* Exercise materials:
== Segment start ==

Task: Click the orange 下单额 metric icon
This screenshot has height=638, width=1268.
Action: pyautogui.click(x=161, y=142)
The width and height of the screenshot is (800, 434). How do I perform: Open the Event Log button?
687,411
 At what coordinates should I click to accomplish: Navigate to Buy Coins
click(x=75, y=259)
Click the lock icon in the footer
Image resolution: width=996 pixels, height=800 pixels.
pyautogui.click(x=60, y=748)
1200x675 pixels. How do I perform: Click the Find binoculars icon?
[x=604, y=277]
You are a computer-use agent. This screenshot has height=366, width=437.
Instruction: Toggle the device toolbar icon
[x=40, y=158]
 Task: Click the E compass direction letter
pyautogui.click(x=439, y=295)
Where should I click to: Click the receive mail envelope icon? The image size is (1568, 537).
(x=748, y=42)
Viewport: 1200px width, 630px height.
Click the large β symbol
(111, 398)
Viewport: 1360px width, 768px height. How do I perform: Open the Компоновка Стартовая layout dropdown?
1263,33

== Segment end ==

* Activity: Output only a verbatim copy of the lines spanning from the line that contains "Image resolution: width=996" to the end of the records above.

* Worked solution:
Image resolution: width=996 pixels, height=800 pixels.
pyautogui.click(x=60, y=748)
1200x675 pixels. How do I perform: Click the Find binoculars icon?
[x=604, y=277]
You are a computer-use agent. This screenshot has height=366, width=437.
Instruction: Toggle the device toolbar icon
[x=40, y=158]
 Task: Click the E compass direction letter
pyautogui.click(x=439, y=295)
Where should I click to: Click the receive mail envelope icon? The image size is (1568, 537).
(x=748, y=42)
Viewport: 1200px width, 630px height.
Click the large β symbol
(111, 398)
Viewport: 1360px width, 768px height. How do I perform: Open the Компоновка Стартовая layout dropdown?
1263,33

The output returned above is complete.